Sunday, 6 January 2013

Thoughts: Cutting for Stone by Abraham Verghese

Marion and Shiva, identical twin brothers are born under bad circumstances in Missing Hospital in Addis Ababa, Ethiopia. Their mother Sister Mary Joseph Praise, an Indian nun, dies giving birth and their father Dr. Stone, a British surgeon, is overwhelmed with the situation and flees the hospital for good. Now orphaned they come of age at the mission hospital, in an Ethiopia on the brink of revolution, cared for by loving people, Hema and Gosh, doctors on the mission's grounds. Both twins come to share fascination and love for medicine. But their special connection, their ShivaMarion union, is on risk when the love for the same woman drives them apart and force Marion to leave the country for New York City. There he pursues his career as an intern in an underfunded teaching hospital. But the past will get to him during a seemingly fatal illness. He now has to entrust his life on the two man he came to trust the least - his father and brother.
The mood that accompanies the story and the rich language made this book a had-to force-myself-to-stop-reading kind of book. I caught myself thinking about Marion's fate when I was not reading wanting to go back as soon as possible to pursue the story. I also liked reading about healing people and surgery and how passionate Marion and Shiva and many other guiding characters in that book were about practicing medicine. The medical jargon and sometimes gory descriptions of diseases and following surgeries made this book even more vivid somehow.

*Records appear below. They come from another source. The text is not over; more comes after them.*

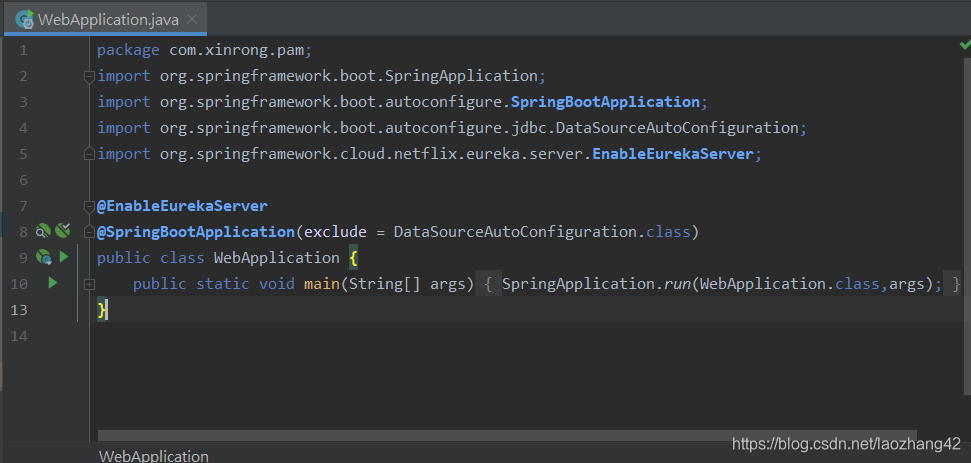Click the Spring leaf gutter icon on line 8
Screen dimensions: 971x463
62,231
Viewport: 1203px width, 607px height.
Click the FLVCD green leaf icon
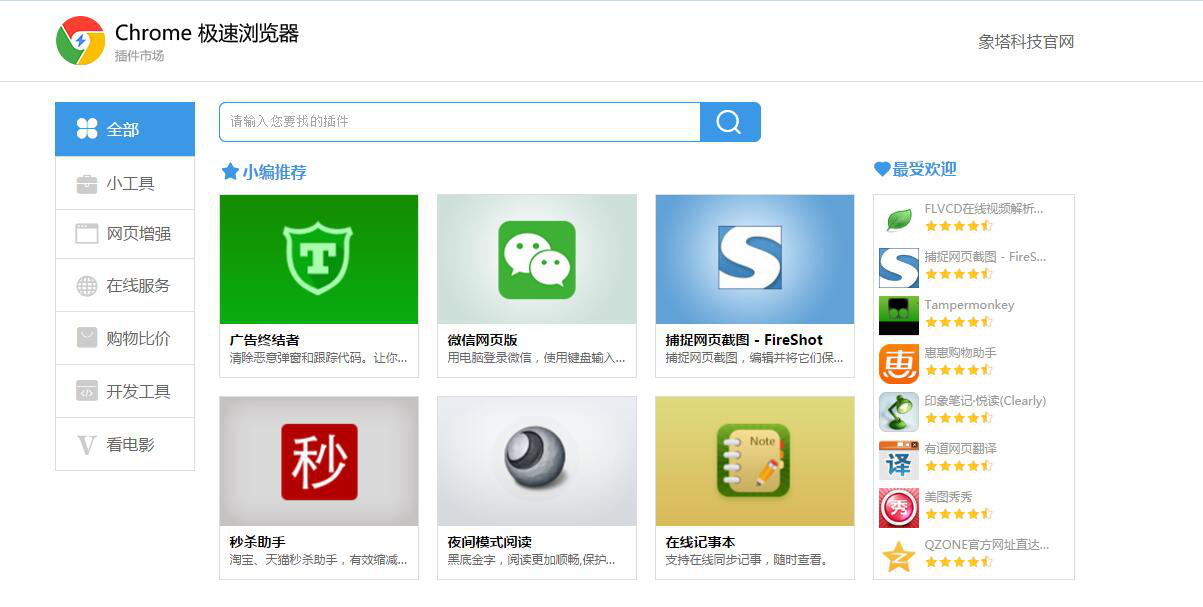(x=898, y=219)
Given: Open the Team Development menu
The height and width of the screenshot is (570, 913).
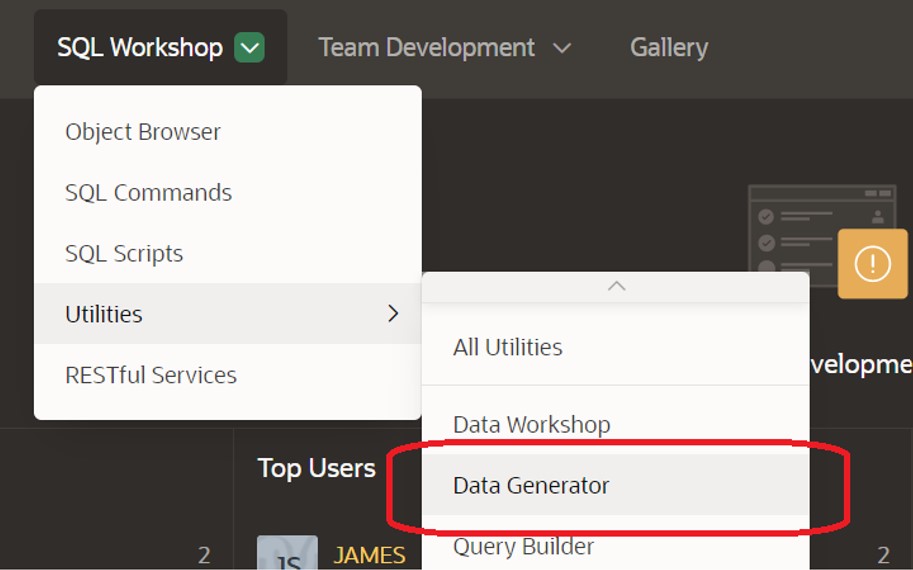Looking at the screenshot, I should coord(427,48).
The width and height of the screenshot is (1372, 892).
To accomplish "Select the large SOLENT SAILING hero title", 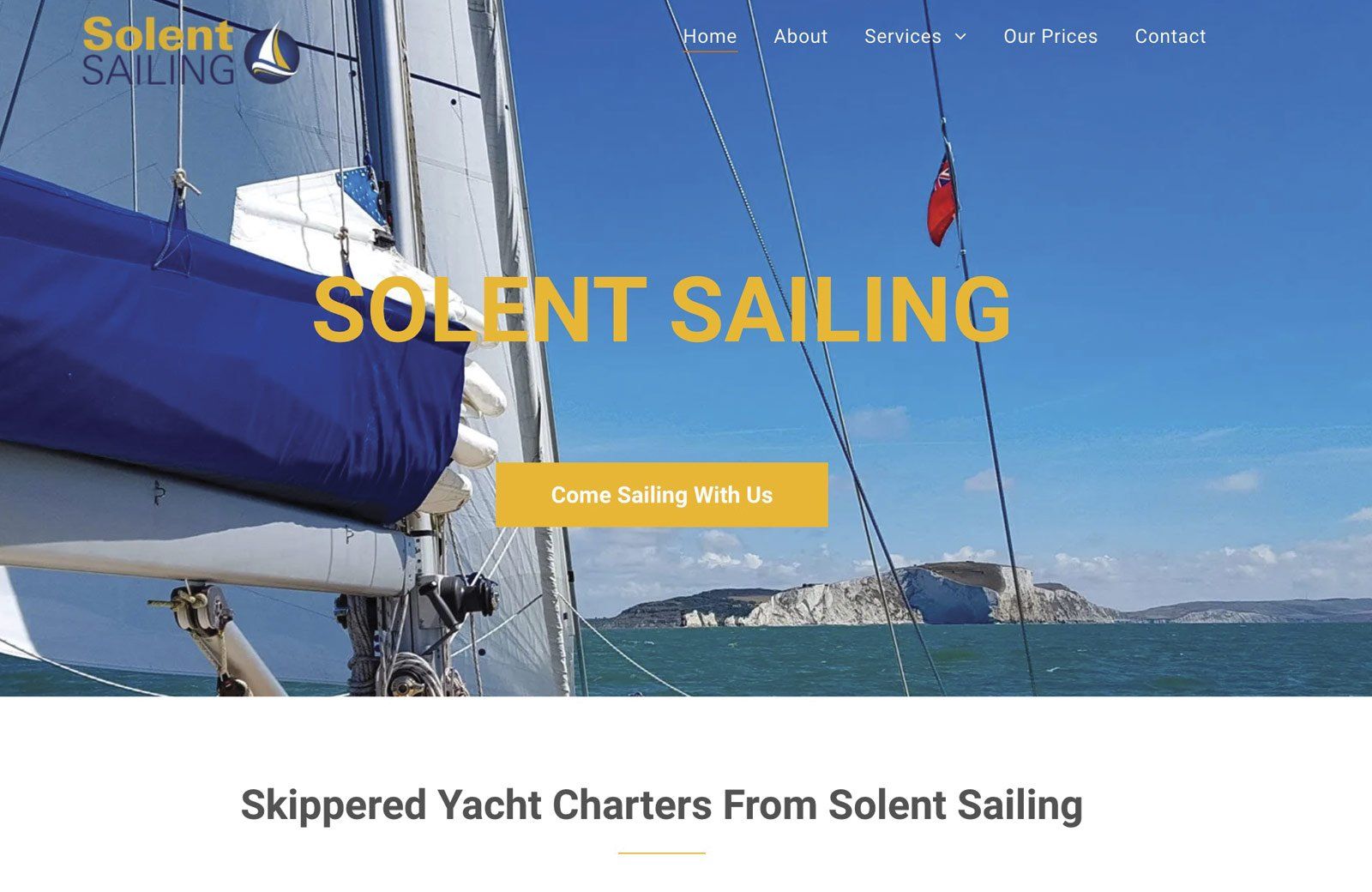I will [x=662, y=310].
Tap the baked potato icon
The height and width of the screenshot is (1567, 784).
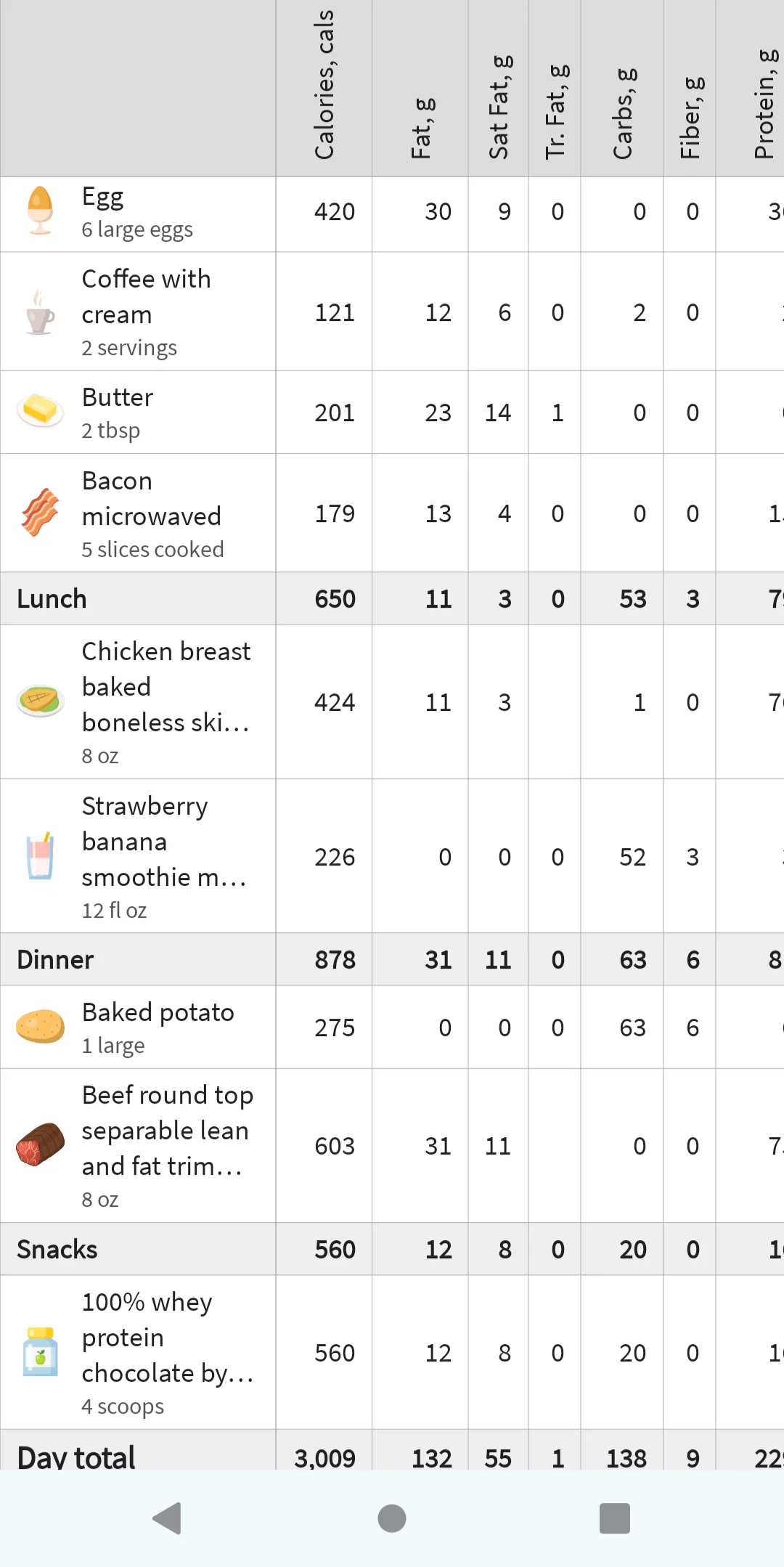40,1027
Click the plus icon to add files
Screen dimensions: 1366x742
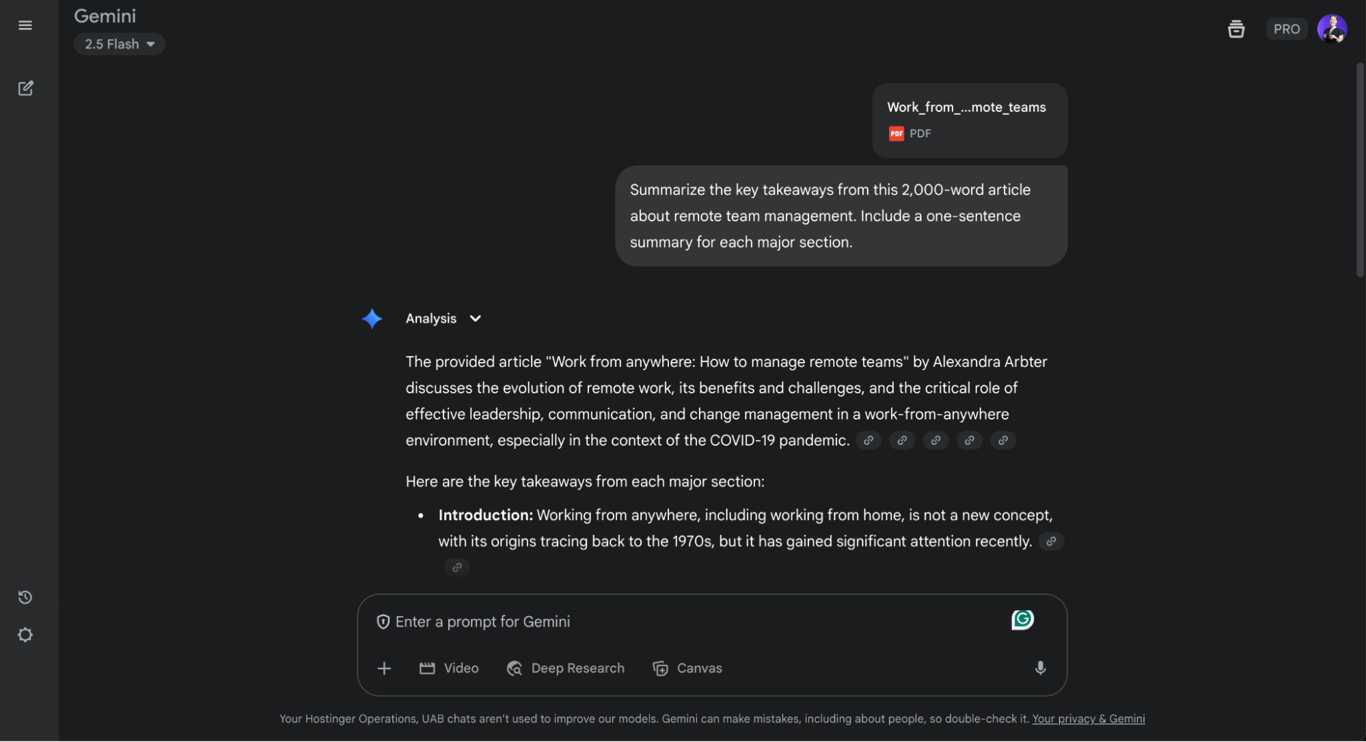[384, 668]
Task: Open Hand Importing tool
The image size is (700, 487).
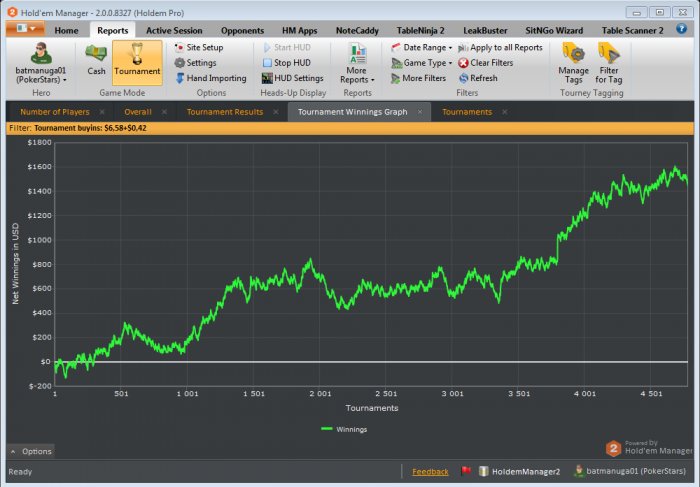Action: coord(215,78)
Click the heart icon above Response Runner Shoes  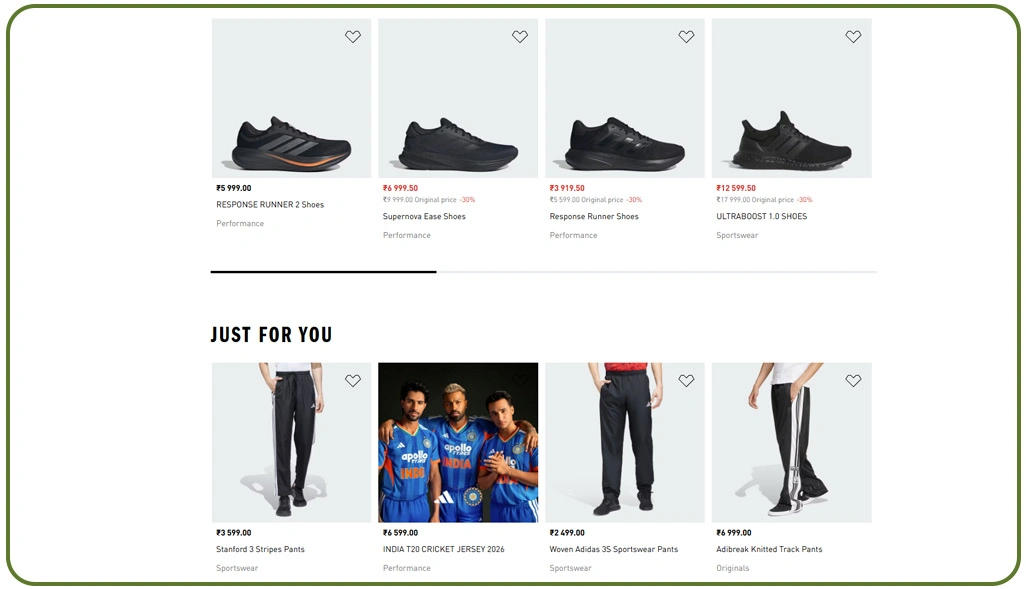pos(686,36)
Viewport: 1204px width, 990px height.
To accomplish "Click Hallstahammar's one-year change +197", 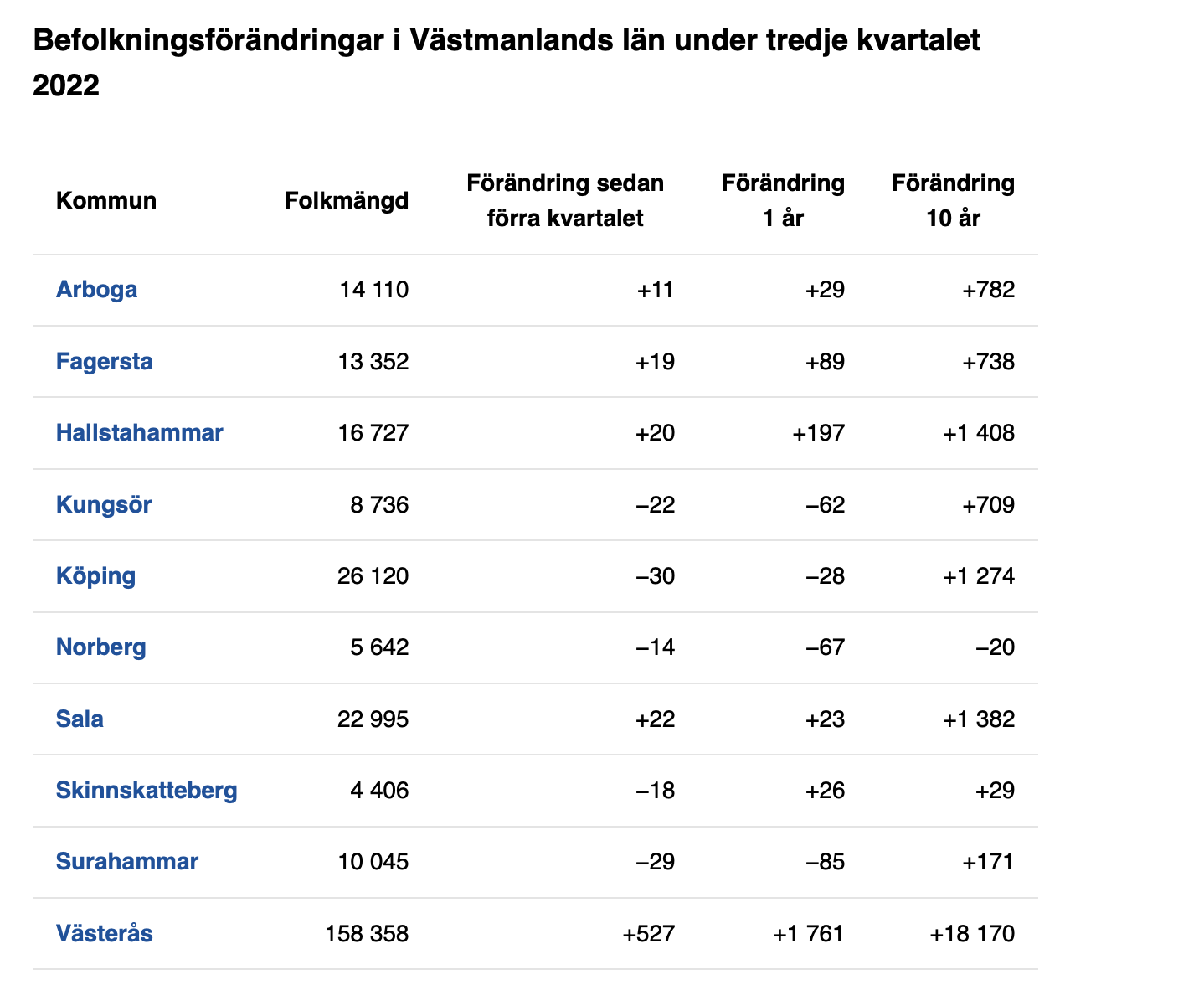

And although the story may move a little bit slow at first the real depth of the novel is only revealed as Marion's life unfolds. Also the means of being a twin were very well outlined, like the brothers see another more like on individual than two, which was also essential to the story when later they brake in two, becoming two individuals.
But it's not only a well done family saga it's also a historical account on Ethiopia. The story may not fit the time frame exactly, nonetheless the historical background feels like the story could be real. It felt like taking a vacation and experiencing Ethiopia.
Though I tried to think of something I came up with nothing to not like about this book. Five stars.


  1. COuldn't agree with you more. I think this is one of the finest books published in the last several years, at least in English.

  2. Glad this book lived up to expectations, I'm excited to read it.